Aux petits des oiseaux il donne la pâture,
Et sa bonté s’étend sur toute la nature.
J. RACINE.

         Il y avait environ un mois que M. de Lestang n’était plus et que les siens le pleuraient encore comme doivent l’être les bons parents meurtris par la souffrance, lorsque sa jeune veuve, séchant momentanément ses larmes, se mit à envisager, froidement, l’horrible situation que lui imposait la fatalité. La rente mensuelle qu’assurait le travail de son mari ne viendrait plus aplanir ces mille et une aspérités qui hérissent la voie de ceux que la fortune ne favorise pas, car cette rente, comme l’âme de celui qu’elle aimait tant, s’était envolée pour toujours. L’extrême pauvreté! — ce hideux spectre qui nous glace tous d’effroi, s’offrait à son esprit sous ses formes les plus redoutables! Le désespoir semblait vouloir la gagner; et son imagination, épouvanté, lui faisait entrevoir l’avenir sous ses couleurs les plus sombres! La pensée que la pain quotidien manquerait, très-prochainement, à ses deux enfants; l’idée qu’elle entendrait, bientôt, la voix courroucée du propriétaire mécontent; sa crainte que sa pénurie ne lui permettrait pas de garantir ses chérubins contre les rigueurs de la saison froide; enfin, sa peur de l’indigence; — tout cela abîmait l’infortunée louisianaise et semblait devoir l’anéantir! 

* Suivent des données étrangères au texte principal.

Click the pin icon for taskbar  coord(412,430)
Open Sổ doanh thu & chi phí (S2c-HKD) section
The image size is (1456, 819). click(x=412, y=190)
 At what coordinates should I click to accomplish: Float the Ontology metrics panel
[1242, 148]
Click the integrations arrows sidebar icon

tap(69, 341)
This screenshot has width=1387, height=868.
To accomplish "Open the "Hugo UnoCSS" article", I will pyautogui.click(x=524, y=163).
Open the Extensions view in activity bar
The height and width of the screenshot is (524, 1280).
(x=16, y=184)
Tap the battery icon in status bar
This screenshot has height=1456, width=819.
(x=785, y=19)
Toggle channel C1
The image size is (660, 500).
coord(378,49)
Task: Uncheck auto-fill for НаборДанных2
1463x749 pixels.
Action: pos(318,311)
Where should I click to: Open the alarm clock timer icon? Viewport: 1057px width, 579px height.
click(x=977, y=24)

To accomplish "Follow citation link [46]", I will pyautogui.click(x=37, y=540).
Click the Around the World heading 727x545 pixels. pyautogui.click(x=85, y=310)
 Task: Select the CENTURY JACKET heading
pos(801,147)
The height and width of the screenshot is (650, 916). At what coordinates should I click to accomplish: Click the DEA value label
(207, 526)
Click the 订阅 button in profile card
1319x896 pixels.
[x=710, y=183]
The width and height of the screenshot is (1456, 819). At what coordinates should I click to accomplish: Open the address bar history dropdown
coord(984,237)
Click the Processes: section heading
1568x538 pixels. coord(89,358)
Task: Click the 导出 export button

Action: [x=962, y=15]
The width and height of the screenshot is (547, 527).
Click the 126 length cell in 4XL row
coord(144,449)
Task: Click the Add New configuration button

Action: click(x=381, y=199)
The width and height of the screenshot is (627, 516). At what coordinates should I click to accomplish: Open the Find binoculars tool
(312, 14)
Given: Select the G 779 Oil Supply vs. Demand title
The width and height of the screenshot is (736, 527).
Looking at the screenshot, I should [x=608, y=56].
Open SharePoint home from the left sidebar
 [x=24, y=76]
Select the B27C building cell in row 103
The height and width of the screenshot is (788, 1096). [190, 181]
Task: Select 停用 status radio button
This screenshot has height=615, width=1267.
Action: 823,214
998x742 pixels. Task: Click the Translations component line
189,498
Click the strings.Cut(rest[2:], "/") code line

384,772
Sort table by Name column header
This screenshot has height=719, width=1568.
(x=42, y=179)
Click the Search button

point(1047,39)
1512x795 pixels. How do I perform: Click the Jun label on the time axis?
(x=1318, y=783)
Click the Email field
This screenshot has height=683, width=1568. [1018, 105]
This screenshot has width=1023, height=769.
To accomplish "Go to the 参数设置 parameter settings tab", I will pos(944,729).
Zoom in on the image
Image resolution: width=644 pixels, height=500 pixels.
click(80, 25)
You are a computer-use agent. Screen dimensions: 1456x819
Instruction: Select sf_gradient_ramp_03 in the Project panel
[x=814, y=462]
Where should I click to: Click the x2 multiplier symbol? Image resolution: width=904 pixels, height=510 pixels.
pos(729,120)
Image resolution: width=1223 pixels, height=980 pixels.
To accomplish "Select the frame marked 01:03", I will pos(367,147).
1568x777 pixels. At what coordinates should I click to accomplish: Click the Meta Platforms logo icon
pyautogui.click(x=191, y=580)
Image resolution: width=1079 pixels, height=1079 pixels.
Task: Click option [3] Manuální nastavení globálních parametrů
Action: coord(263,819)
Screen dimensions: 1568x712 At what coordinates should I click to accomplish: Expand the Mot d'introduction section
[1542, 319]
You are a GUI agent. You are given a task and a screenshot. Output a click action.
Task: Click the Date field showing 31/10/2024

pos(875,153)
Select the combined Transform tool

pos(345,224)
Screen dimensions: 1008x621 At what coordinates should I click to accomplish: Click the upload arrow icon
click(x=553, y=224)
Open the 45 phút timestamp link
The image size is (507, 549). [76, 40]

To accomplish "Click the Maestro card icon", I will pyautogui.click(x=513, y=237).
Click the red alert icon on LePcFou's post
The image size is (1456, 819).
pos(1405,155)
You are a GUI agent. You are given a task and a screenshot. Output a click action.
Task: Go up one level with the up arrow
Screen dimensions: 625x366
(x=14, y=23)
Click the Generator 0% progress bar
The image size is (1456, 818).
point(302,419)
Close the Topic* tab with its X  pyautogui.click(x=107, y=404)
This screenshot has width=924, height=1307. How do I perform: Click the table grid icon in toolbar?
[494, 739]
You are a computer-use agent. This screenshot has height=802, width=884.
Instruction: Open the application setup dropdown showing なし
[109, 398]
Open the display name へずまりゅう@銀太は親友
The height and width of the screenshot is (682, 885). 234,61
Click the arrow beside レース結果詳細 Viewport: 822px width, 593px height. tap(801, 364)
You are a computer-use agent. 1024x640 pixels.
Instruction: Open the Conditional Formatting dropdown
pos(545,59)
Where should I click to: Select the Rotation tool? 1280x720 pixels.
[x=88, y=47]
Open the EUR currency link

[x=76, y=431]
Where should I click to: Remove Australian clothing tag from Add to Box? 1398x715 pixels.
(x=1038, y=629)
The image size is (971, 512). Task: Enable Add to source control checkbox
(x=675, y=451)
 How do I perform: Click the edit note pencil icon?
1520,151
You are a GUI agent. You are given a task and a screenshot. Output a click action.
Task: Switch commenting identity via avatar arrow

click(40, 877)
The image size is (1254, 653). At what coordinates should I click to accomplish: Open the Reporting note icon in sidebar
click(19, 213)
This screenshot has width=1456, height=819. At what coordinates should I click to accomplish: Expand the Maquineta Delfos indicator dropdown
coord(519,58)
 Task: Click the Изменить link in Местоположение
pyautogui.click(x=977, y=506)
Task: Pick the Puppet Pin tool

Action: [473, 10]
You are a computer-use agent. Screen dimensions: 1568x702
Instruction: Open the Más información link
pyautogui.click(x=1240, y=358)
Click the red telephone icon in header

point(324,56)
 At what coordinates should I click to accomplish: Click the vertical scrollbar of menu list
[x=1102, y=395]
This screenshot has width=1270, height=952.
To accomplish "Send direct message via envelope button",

         —Seule, se disait-elle; sans moyens pécuniaires, sans parents pouvant me secourir; sans amis vrais; sans rien, en un mot, me permettant d’espérer la cessation de mes maux, que deviendrai-je, ô mon Dieu! sans votre appui? Prenez-nous, je vous prie, sous votre égide bienfaisante! faites que je sois courageuse! éloignez de nous les tortures de la faim! et ordonnez, Seigneur, que, par le travail, je puisse arriver à donner à mes enfants cette éducation supérieure sans laquelle l’obscurité est notre partage ici-bas! 
         A peine eut-elle parlé ainsi au Ciel, qu’elle se crut se sentir forte; et, attirant ses enfants, elle les pressa contre son cœur en les couvrant de ces baisers si sincères, si doux de l’amour maternel. 
         Celui qui fut votre père, leur dit-elle, n’est plus, mes chères filles, pour vous continuer et ses caresses et sa protection! mais, moi, mes enfants, je vous reste et, Dieu le permettant, je prouverai qu’une femme qui a du cœur, qui est patiente, qui croit en Dieu, et qui est convaincue que le Travail est le remède, par excellence, contre la misère, peut affronter tous les obstacles. 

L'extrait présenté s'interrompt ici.